A new malicious campaign relying on email attacks has been discovered targeting the most popular forms of cryptocurrency storage: hot and cold wallets.
Discovered by cybersecurity experts at Kaspersky, the campaign delivered 85,000 scam emails during the spring of 2023 alone. The campaign peaked in March, with more than 34,000 intercepted malicious messages.
According to the firm, the surge in popularity of hot wallets, which have over 400 million users worldwide, is due to their easy accessibility.
“We are witnessing an ongoing surge in the popularity of cryptocurrencies, and with it, the need for users to stay alert and implement strong security measures to protect their digital assets,” commented Roman Dedenok, a security expert at Kaspersky.
These online storage services, including crypto exchanges and dedicated apps, have become prime targets for cyber-criminals due to their constant internet connectivity.
Phishing attacks on hot wallet users typically employ simple tactics, preying on non-technical individuals. Scammers impersonate well-known crypto exchanges through fraudulent emails, urging users to verify transactions or confirm the security of their wallets.
Read more on this kind of attack: Crypto-Exchange Used to Launder Ransomware Transactions Dismantled
In contrast, cold wallets are entirely offline storage systems, such as dedicated devices or private keys written on paper.
In their advisory published today, Kaspersky researchers said they also uncovered a targeted phishing campaign specifically designed to exploit cold wallet owners. It begins with an email impersonating the prominent cryptocurrency exchange Ripple, enticing recipients with the promise of participating in an XRP token giveaway.
Instead of directing victims to a phishing page, scammers create a deceptive blog post that mimics the design of the Ripple website. The blog allows users to enter the token giveaway by following a specified link.
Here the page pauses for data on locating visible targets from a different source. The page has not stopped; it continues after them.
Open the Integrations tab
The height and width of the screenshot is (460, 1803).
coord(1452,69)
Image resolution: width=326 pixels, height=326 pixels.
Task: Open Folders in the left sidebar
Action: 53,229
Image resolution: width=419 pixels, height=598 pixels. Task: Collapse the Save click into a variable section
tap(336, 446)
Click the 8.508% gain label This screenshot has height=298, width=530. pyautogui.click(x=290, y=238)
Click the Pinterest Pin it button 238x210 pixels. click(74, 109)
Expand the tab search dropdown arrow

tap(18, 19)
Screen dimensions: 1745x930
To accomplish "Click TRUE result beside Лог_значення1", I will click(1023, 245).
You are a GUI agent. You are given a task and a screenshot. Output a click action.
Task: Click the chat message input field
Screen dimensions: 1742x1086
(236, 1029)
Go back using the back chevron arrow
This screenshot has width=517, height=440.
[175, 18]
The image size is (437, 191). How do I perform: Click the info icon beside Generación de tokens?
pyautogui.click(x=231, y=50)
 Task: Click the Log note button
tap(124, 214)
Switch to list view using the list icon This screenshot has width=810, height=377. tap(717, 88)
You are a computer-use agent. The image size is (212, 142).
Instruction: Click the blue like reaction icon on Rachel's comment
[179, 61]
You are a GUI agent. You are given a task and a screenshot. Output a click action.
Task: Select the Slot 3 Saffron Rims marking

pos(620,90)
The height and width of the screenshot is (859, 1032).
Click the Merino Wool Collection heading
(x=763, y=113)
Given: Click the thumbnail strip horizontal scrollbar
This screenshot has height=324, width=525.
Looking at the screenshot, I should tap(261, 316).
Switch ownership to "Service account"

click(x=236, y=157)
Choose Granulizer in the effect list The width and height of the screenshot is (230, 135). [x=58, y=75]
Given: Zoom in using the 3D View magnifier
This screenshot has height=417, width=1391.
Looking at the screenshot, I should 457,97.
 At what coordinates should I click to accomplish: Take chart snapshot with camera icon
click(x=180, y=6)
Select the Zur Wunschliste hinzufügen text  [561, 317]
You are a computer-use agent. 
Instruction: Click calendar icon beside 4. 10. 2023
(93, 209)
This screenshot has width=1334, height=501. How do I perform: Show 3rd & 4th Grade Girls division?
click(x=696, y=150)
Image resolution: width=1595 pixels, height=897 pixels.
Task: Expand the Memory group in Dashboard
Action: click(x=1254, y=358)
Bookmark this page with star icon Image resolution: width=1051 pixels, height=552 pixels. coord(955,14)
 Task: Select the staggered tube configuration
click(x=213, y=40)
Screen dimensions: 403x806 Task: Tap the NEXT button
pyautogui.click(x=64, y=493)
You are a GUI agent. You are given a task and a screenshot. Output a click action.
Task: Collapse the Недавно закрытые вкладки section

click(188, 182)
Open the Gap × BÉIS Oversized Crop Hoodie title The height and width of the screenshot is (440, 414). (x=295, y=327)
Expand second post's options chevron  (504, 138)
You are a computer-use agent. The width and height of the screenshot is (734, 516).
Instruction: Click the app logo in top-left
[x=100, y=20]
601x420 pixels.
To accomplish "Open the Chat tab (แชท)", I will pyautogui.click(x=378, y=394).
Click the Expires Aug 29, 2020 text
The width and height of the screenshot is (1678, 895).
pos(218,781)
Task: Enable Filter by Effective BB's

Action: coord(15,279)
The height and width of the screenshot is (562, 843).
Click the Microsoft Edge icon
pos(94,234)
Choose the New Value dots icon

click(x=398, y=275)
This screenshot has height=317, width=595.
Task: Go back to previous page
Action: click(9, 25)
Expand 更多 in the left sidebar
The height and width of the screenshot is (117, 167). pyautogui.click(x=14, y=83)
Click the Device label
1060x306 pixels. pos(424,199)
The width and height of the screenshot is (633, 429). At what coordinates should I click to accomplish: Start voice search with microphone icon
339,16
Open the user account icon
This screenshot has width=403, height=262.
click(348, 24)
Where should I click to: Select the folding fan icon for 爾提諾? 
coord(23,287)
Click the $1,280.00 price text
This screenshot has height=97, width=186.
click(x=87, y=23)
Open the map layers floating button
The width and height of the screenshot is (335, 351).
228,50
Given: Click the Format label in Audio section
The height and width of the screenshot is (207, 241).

Victims who follow the link are directed to a fake Ripple page with a domain name closely resembling the official Ripple domain, using a Punycode phishing attack. They are then prompted to connect their hardware wallets enabling scammers to access their accounts and initiate fraudulent transactions.
To ensure the safety of crypto assets, Kaspersky experts recommend purchasing hardware wallets only from official and trusted sources, inspecting new hardware wallets for signs of tampering, verifying the legitimacy and updating firmware, securely storing the seed phrase and using strong and unique passwords.